(Collected data)
☆ ☆ ☆

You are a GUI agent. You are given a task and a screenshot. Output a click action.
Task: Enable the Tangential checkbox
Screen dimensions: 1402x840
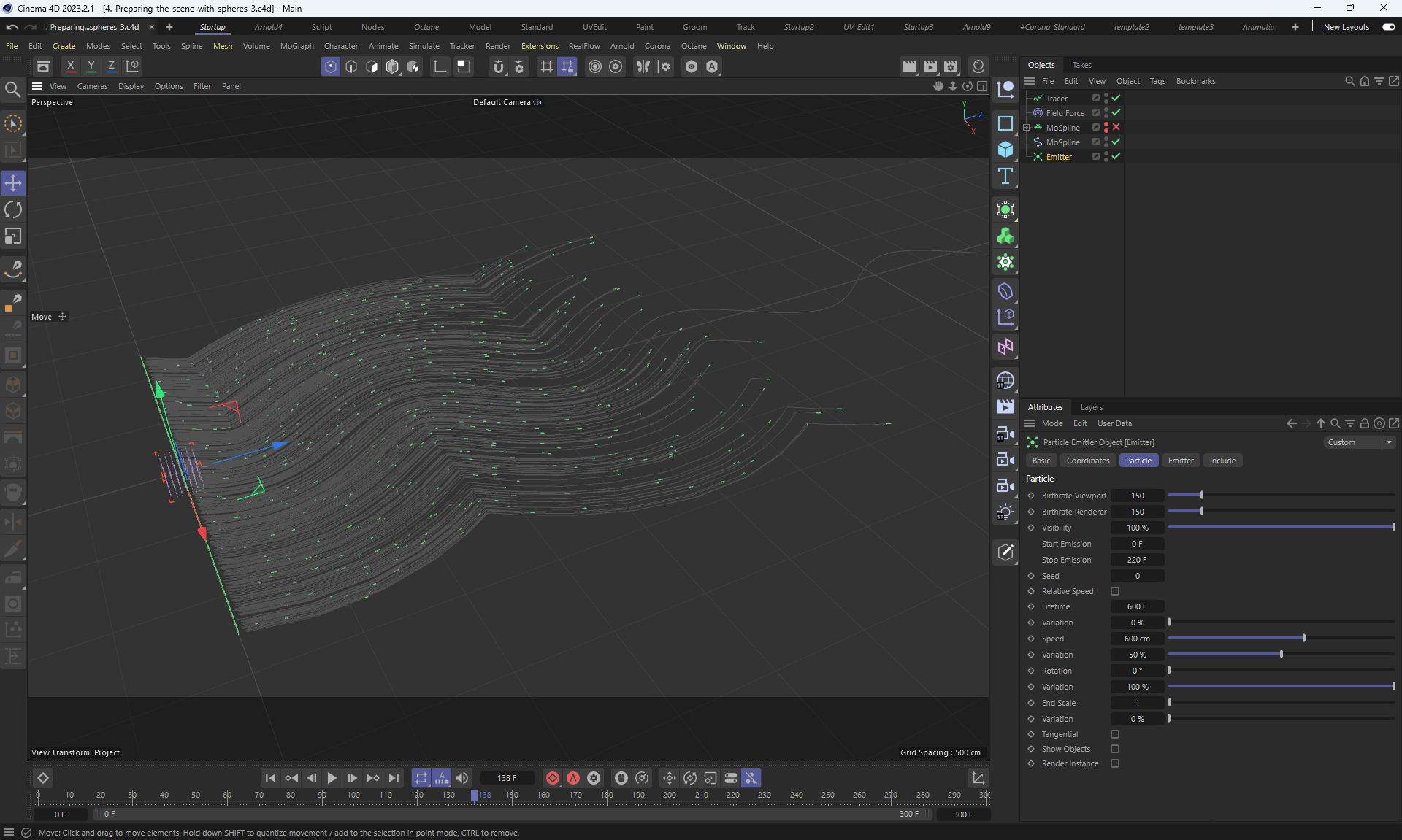tap(1115, 734)
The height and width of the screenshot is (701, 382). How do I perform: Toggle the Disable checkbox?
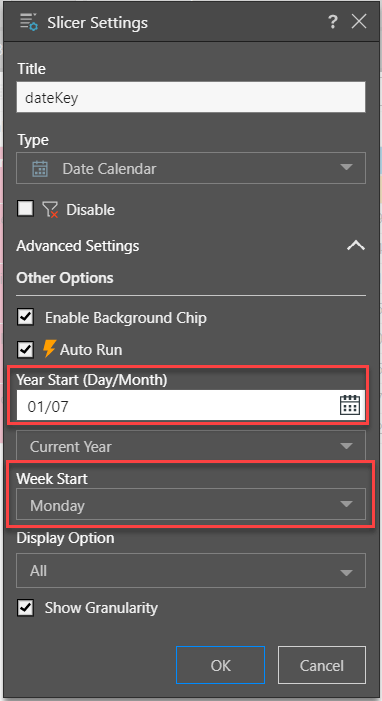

☆ ☆ ☆

* Stated task *
Reproduce every line of the records, including the requests, but multiply each coordinate in the answers by 2.4 and round to the nearest whole number, with halves rounded up. Omit the pictures.

* Output for this task *
You are a GUI agent. You are given a task and a screenshot. Output a click action.
Task: Enable the Tangential checkbox
Screen dimensions: 1402x840
tap(2676, 1762)
The height and width of the screenshot is (701, 382). How do I perform: Toggle the Disable checkbox?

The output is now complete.